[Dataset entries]
· · ·

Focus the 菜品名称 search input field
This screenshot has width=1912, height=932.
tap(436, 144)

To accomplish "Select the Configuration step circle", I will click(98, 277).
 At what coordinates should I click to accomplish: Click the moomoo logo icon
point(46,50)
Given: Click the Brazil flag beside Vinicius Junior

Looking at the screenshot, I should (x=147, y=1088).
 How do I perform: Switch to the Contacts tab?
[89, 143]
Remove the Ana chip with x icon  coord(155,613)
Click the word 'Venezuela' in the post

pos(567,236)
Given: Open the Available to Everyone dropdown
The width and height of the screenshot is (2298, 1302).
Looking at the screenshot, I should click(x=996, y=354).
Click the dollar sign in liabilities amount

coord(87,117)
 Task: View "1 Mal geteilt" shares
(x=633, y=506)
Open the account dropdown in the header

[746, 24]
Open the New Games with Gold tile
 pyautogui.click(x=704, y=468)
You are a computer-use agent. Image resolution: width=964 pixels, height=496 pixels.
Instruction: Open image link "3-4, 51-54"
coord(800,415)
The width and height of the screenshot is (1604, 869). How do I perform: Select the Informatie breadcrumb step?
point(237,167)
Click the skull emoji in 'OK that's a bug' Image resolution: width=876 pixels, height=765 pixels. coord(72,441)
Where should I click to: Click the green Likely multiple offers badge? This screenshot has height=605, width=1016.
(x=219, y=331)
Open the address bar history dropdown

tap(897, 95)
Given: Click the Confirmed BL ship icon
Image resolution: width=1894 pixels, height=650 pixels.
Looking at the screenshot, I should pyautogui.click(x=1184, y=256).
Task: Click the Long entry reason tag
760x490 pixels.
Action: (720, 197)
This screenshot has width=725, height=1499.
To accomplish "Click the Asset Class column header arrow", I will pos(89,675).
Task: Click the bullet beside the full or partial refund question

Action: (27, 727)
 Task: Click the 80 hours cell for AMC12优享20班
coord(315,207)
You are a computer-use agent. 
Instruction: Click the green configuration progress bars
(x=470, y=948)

· · ·

### [Assigned task]
Every record listed above should be reproduced exactly.

### [Your response]
Focus the 菜品名称 search input field
This screenshot has width=1912, height=932.
tap(436, 144)

To accomplish "Select the Configuration step circle", I will click(98, 277).
 At what coordinates should I click to accomplish: Click the moomoo logo icon
point(46,50)
Given: Click the Brazil flag beside Vinicius Junior

Looking at the screenshot, I should (x=147, y=1088).
 How do I perform: Switch to the Contacts tab?
[89, 143]
Remove the Ana chip with x icon  coord(155,613)
Click the word 'Venezuela' in the post

pos(567,236)
Given: Open the Available to Everyone dropdown
The width and height of the screenshot is (2298, 1302).
Looking at the screenshot, I should click(x=996, y=354).
Click the dollar sign in liabilities amount

coord(87,117)
 Task: View "1 Mal geteilt" shares
(x=633, y=506)
Open the account dropdown in the header

[746, 24]
Open the New Games with Gold tile
 pyautogui.click(x=704, y=468)
You are a computer-use agent. Image resolution: width=964 pixels, height=496 pixels.
Instruction: Open image link "3-4, 51-54"
coord(800,415)
The width and height of the screenshot is (1604, 869). How do I perform: Select the Informatie breadcrumb step?
point(237,167)
Click the skull emoji in 'OK that's a bug' Image resolution: width=876 pixels, height=765 pixels. coord(72,441)
Where should I click to: Click the green Likely multiple offers badge? This screenshot has height=605, width=1016.
(x=219, y=331)
Open the address bar history dropdown

tap(897, 95)
Given: Click the Confirmed BL ship icon
Image resolution: width=1894 pixels, height=650 pixels.
Looking at the screenshot, I should pyautogui.click(x=1184, y=256).
Task: Click the Long entry reason tag
760x490 pixels.
Action: (720, 197)
This screenshot has width=725, height=1499.
To accomplish "Click the Asset Class column header arrow", I will pos(89,675).
Task: Click the bullet beside the full or partial refund question

Action: (27, 727)
 Task: Click the 80 hours cell for AMC12优享20班
coord(315,207)
You are a computer-use agent. 
Instruction: Click the green configuration progress bars
(x=470, y=948)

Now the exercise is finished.